Walking home from work today, I decided to take a slight detour onto a sidestreet on the east side of Yonge, on the way to Steeles Avenue. I was attracted to a sea of green that I had never seen prior to this particular walk, and found myself in a kind of abandoned park with a narrow trail of gravel and dirt running through it. Eventually, I was able to use that trail to make my way to the shopping centre at Yonge and Steeles. All the while, I kicked myself, thinking, "I have been taking the loud main street for all this time--and, after two years, here I am discovering the side street!" Why, indeed, didn't I know about it sooner?

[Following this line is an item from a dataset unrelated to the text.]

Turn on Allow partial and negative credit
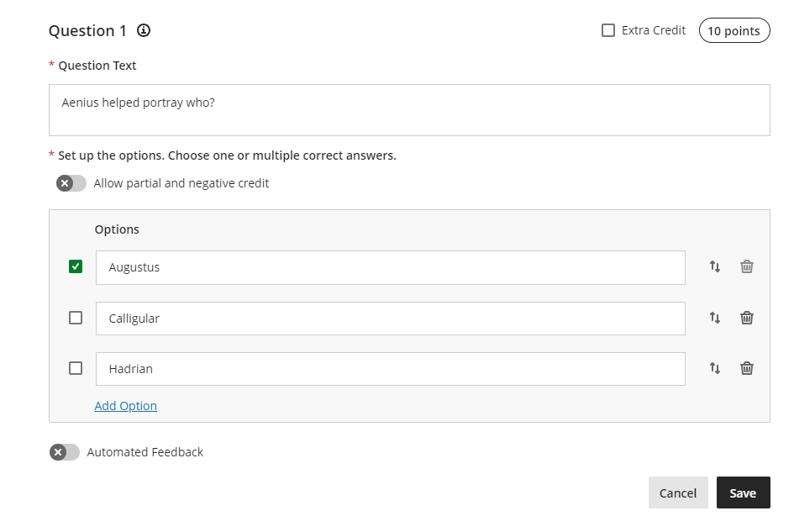The image size is (794, 532). (x=71, y=183)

I am not just talking about literal side streets anymore. Side streets are often symbolic detours, where a person reaches the same destination in possibly (but not always) the same time, using a route that few people even know about. It takes a bit of courage to even find the side street: for example, part of me wanted to save time and just use the main road to get to the shopping mall and have my dinner before going home. However, curiosity and a willingness to be open overrode this imperative to be "on time", and I ended up enjoying the side street all the more. The point is: detours may take longer and might even disappoint a person's hopes or expectations, but they often teach people more things and allow them to see otherwise hidden worlds.

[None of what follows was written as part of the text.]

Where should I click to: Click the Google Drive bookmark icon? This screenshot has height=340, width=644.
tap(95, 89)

How can I use this idea in my life? Another question is: how can we know when a detour is working for us? I would have to say, everything has a middle point. Too much detour becomes a problem in itself, leading to a life without focus or even a goal. But too little "detouring" can lead to a very rigid, tense mind, one that is calculating or monitoring itself to see whether it's doing what it "should" be doing. Such kind of self-restraint might make a person a champion of taking cold baths, but it doesn't always make them happy or pleasant to be with. This is because they don't have a relaxed or open way of looking at things, and might even find themselves falling into the trap that there are objective, external standards that everyone is meant to follow: the symbolic "main roads", which in fact always seem a bit too jammed with people and their emotions.